Example of giant height from Wood et al 2014

This is an example from Wood et al. The example aimed to use the GPRS package to replicate the Fig4A in Wood et al paper.

Get started: 2014 height data structure

The GWAS summary statistics were downloaded from the GIANT database.

  • Data name: GIANT_HEIGHT_Wood_et_al_2014_publicrelease_HapMapCeuFreq.txt

The data structure:

MarkerName Allele1 Allele2 Freq.Allele1.HapMapCEU b SE p N
rs4747841 A G 0.551 -0.0011 0.0029 0.70 253213
rs4749917 T C 0.436 0.0011 0.0029 0.70 253213
rs737656 A G 0.367 -0.0062 0.0030 0.042 253116
rs737657 A G 0.358 -0.0062 0.0030 0.041 252156
rs7086391 T C 0.12 -0.0087 0.0038 0.024 248425

Which template to use?

Before starting to process the data, we have to choose which template to use. Please use the table below to select the template.

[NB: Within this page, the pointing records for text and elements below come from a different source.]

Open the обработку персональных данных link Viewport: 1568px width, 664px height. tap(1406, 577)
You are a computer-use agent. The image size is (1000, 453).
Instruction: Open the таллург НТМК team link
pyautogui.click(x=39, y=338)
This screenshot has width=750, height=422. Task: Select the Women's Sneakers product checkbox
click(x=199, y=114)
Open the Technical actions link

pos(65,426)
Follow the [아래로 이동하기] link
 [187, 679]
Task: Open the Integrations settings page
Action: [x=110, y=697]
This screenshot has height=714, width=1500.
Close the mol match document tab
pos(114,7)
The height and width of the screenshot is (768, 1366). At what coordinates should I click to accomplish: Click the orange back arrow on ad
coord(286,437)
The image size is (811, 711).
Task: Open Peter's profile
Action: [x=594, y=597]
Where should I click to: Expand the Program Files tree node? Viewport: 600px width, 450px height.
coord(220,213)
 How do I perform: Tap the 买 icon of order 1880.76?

- chr info in the file name chr info not in the file name
chr info in the header gene_atlas_model gwas_model
chr info absent in the header gene_atlas_model gene_atlas_model
  • The chromosome information is absent in 2014 height data, and 2014 height data also has no header with Chromosome information. Thus, I choose gene_atlas_model as a template

Output folders

In the GPRS package, the result folder will automatically generate under the execution directory. i.e. The user run GPRS package in /home/user/ then the default result directory is /home/user/result

The structure of output folders are: result/plink result/qc result/snplists result/stat result/plink/bfiles result/plink/clump result/plink/prs result/plink/qc_and_clump_snpslist

Step1 preparing data set - unified the data format

In step one, the filter_data function will filter raw data with p-value, the default is 1 and gives you three output files: snplist, qc'd file and summary After preparing the data, the snplist: result/snplists/[OUTPUT_NAME].csv will be used to generate plink files.

The qc’d file result/qc/[OUTPUT_NAME].QC.csv is a unified file header to |SNPID| Allele| Beta| SE |Pvalue| and this file will be used in the clumping step. The summary file records the information of the SNPs number before and after data preparation.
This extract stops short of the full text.